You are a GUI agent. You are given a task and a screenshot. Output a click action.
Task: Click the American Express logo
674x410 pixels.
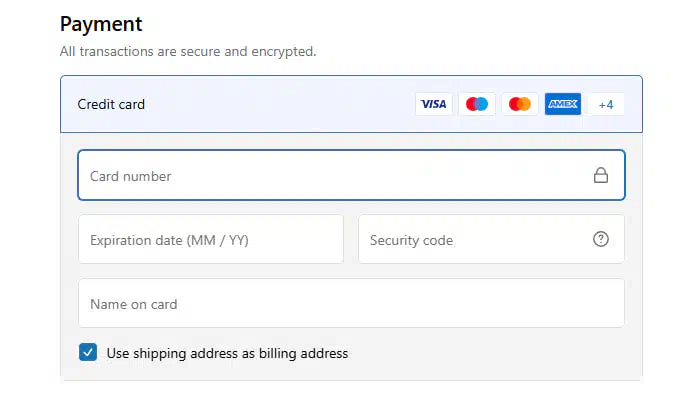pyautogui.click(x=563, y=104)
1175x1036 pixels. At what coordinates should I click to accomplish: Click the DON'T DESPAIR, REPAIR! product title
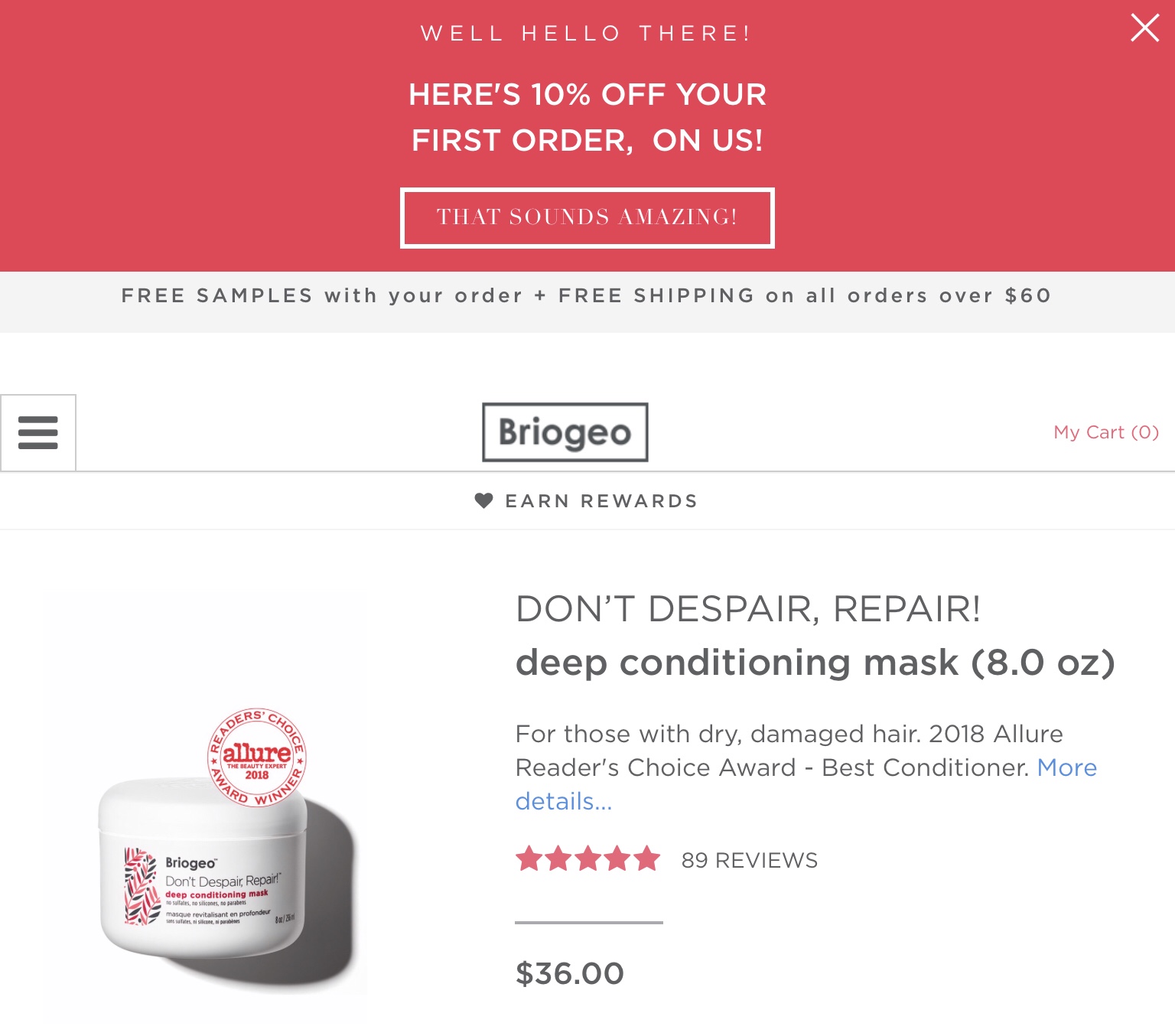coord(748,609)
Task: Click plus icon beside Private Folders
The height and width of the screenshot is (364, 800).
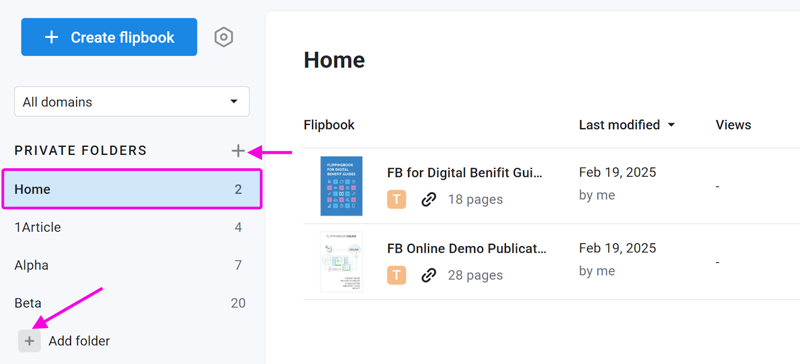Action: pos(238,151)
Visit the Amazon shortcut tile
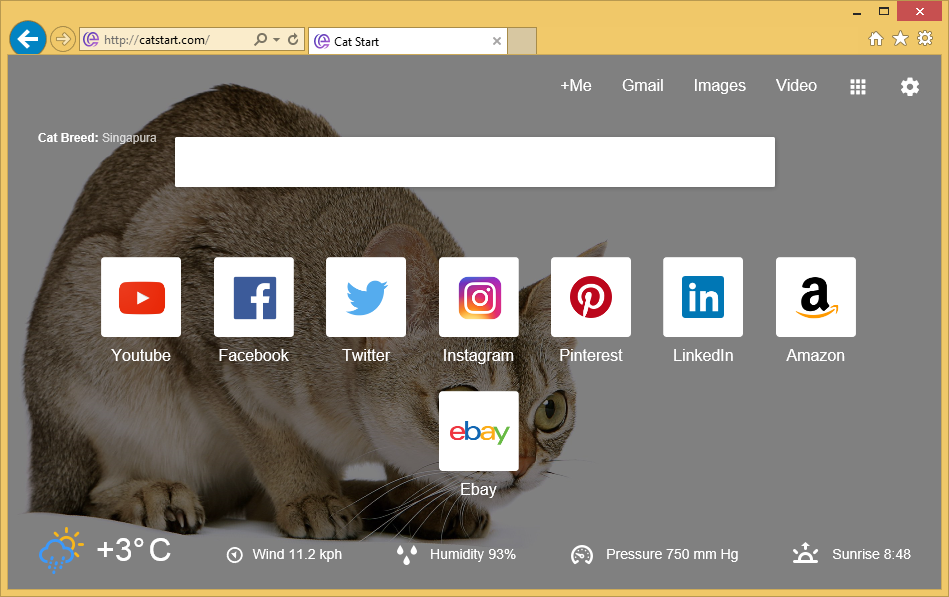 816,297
· · ·
The output should be the lines from the one with "674x410 pixels." through the end of the material above, both ends included, printed exactly and nothing else. Drop the pictures.

674x410 pixels.
pyautogui.click(x=563, y=104)
1175x1036 pixels. At what coordinates should I click to accomplish: Click the DON'T DESPAIR, REPAIR! product title
coord(748,609)
Task: Click plus icon beside Private Folders
The height and width of the screenshot is (364, 800).
Action: pos(238,151)
Visit the Amazon shortcut tile
 816,297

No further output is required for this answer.